QUESTIONS were raised this week over the continued validation of a paramedical degree at the troubled Glasgow Caledonian University, while Strathclyde University has issued an ultimatum over a collaborative journalism course.
The Council for Professions Supplementary to Medicine this week visited GCU to review interim validation arrangements for the BSc in orthoptics, the science of correcting defective vision. These were drawn up two years ago, after the council's board decided to withdraw approval because of concerns over understaffing and course changes.
The council's registrar, Mike Hall, said validation was a means of protecting the public, since students could practise immediately after graduation without supervision. Validated courses could not be significantly changed without the board's approval.
A university spokesman said the staff/student ratio for orthoptics was already better than levels acceptable to other professions allied to medicine. The CPSM said it wanted four state-registered orthoptists on the course, while the university had three full-time teachers and part-time staff who met the board's requirements.

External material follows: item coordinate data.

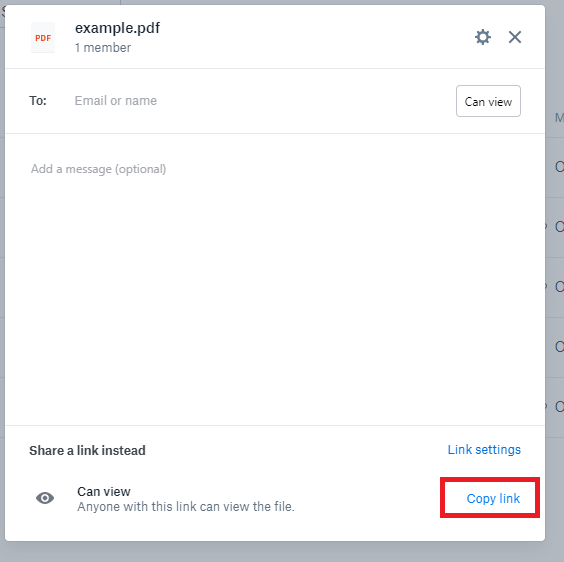Click the orange PDF file icon
Screen dimensions: 564x562
[43, 38]
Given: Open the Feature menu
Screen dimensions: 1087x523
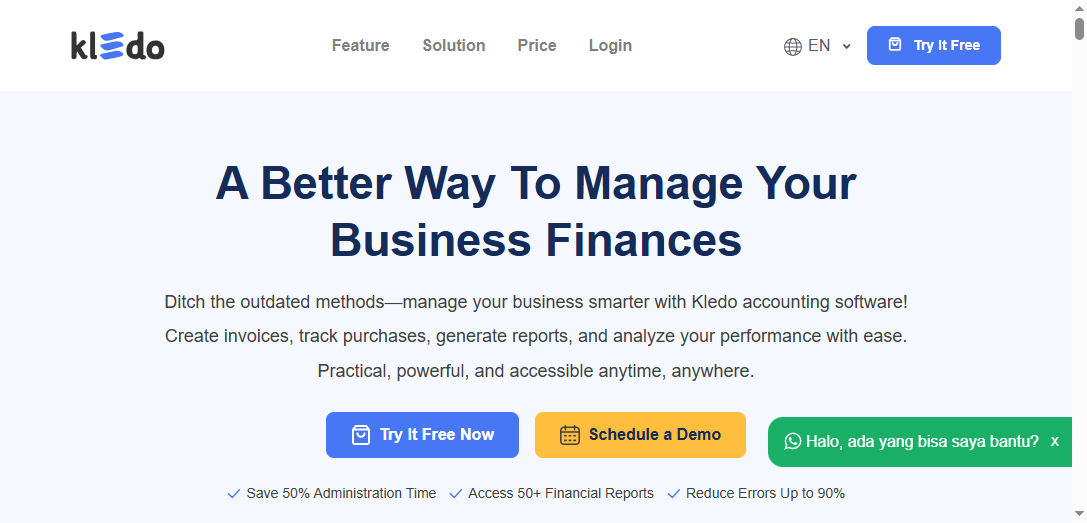Looking at the screenshot, I should click(x=361, y=45).
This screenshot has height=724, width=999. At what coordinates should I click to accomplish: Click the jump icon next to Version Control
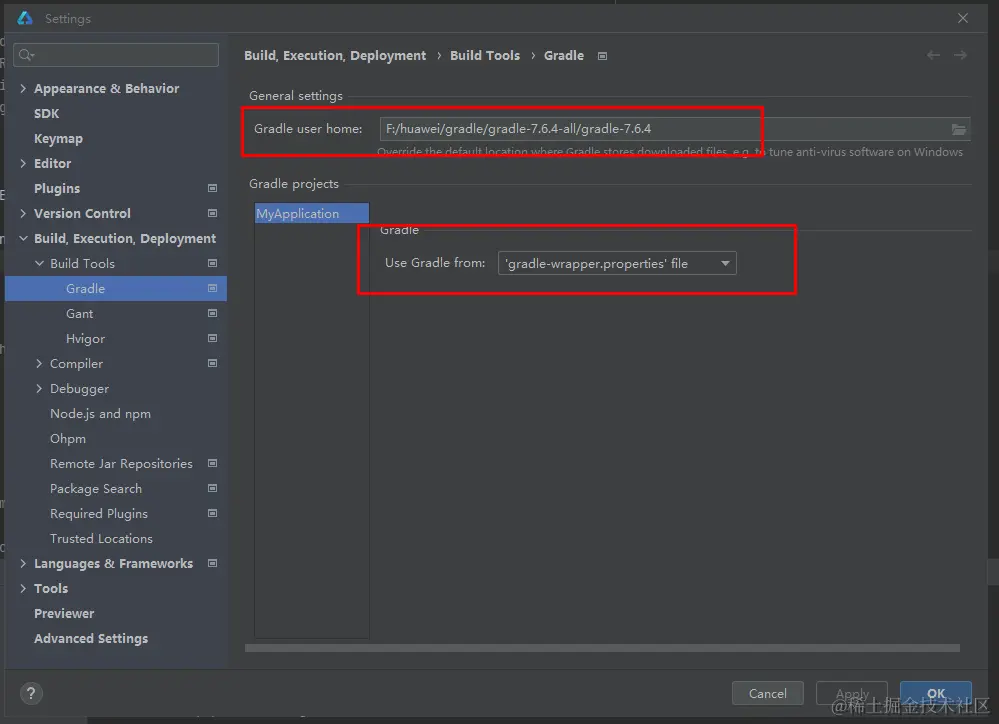pos(211,213)
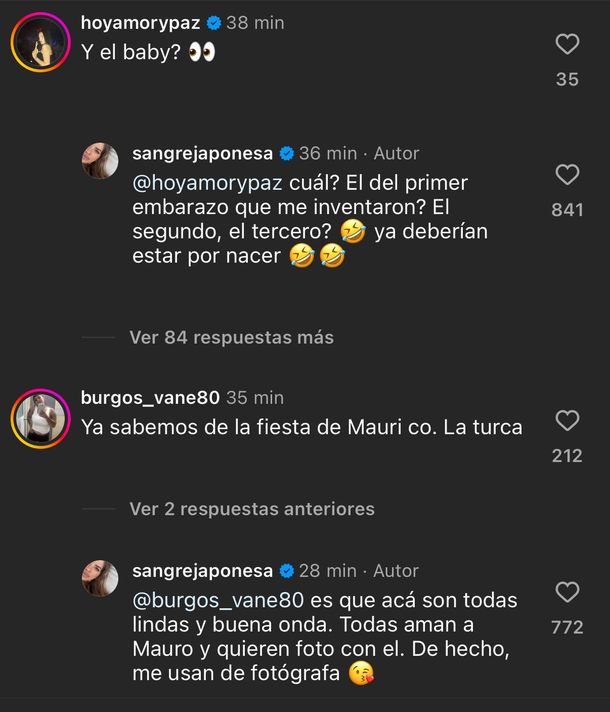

Meanwhile, John Arbuthnott, Strathclyde's principal, has written to GCU warning that a joint postgraduate journalism course, housed in GCU, is in jeopardy because of accommodation problems. Strathclyde will reconsider its collaboration unless the course moves to its Jordanhill campus or the GCU facilities are improved.
Course director Jenny McKay said: "Much better accommodation was offered by Strathclyde and rejected by Caledonian, who then undertook to provide adequate accommodation and appropriate computer management. They have not done that, and we have already had to cancel classes as a result. We will certainly have to cancel more unless something is done."